Secondo il governatore, l’assenza di un dialogo efficace rischierebbe di creare un pericoloso stallo politico. “Bisogna trovare punti di equilibrio e mediazione su ogni tema portato all’attenzione della maggioranza. Altrimenti si creerebbe un immobilismo che non giova né alla coalizione né, soprattutto, al Paese,” ha avvertito.
Fedriga, figura di spicco della politica regionale e nazionale, invita dunque a superare le divisioni interne per scongiurare scenari di paralisi istituzionale. La sua posizione non è un semplice richiamo alla coesione, ma un invito esplicito a esercitare responsabilità politica in un momento in cui il Paese ha bisogno di stabilità e di scelte condivise.

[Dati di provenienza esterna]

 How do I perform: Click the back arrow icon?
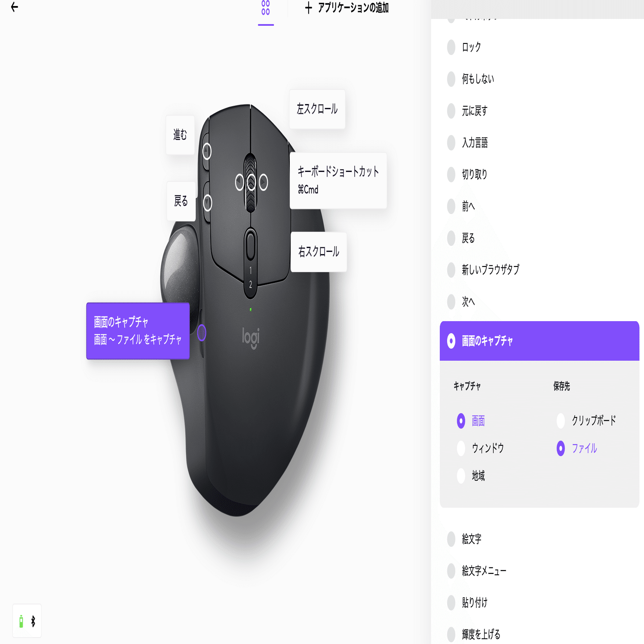click(15, 7)
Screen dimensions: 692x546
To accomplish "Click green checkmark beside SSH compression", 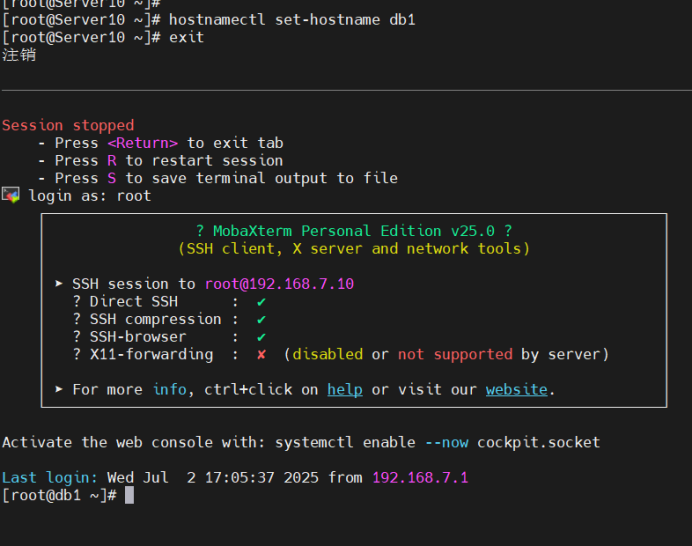I will (261, 319).
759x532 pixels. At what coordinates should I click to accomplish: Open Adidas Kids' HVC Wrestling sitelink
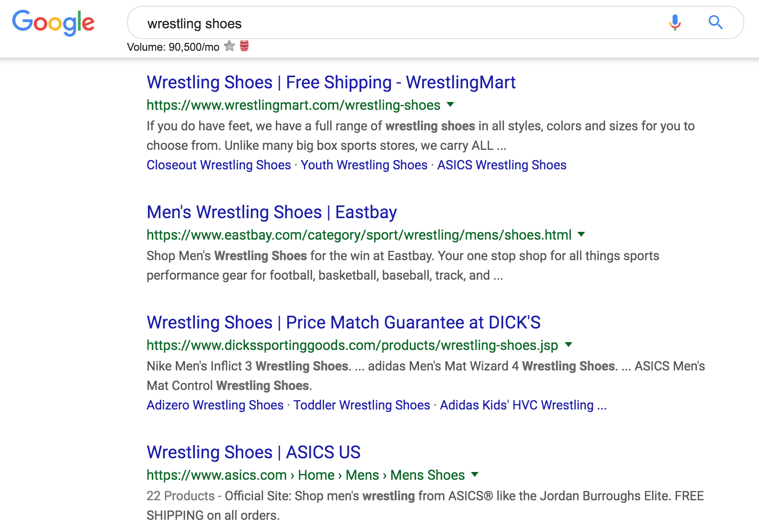[523, 405]
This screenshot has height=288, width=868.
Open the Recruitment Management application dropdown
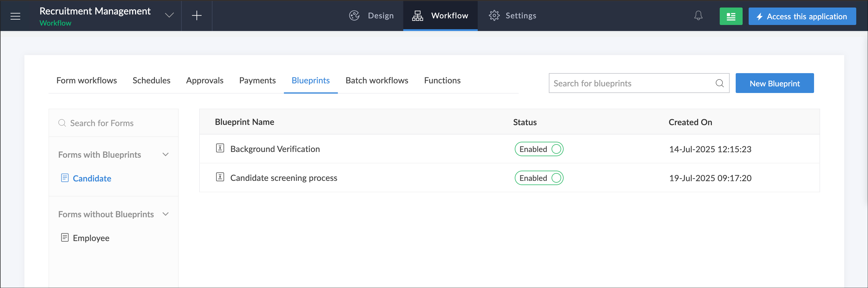coord(169,15)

Il tema del terzo mandato, di per sé complesso e divisivo, rappresenta uno snodo cruciale per i delicati equilibri interni alla maggioranza. Fedriga, con il suo intervento, si pone come promotore di un dialogo aperto e costruttivo, ricordando che solo attraverso il confronto si può garantire un’azione di governo efficace e vicina alle esigenze dei cittadini.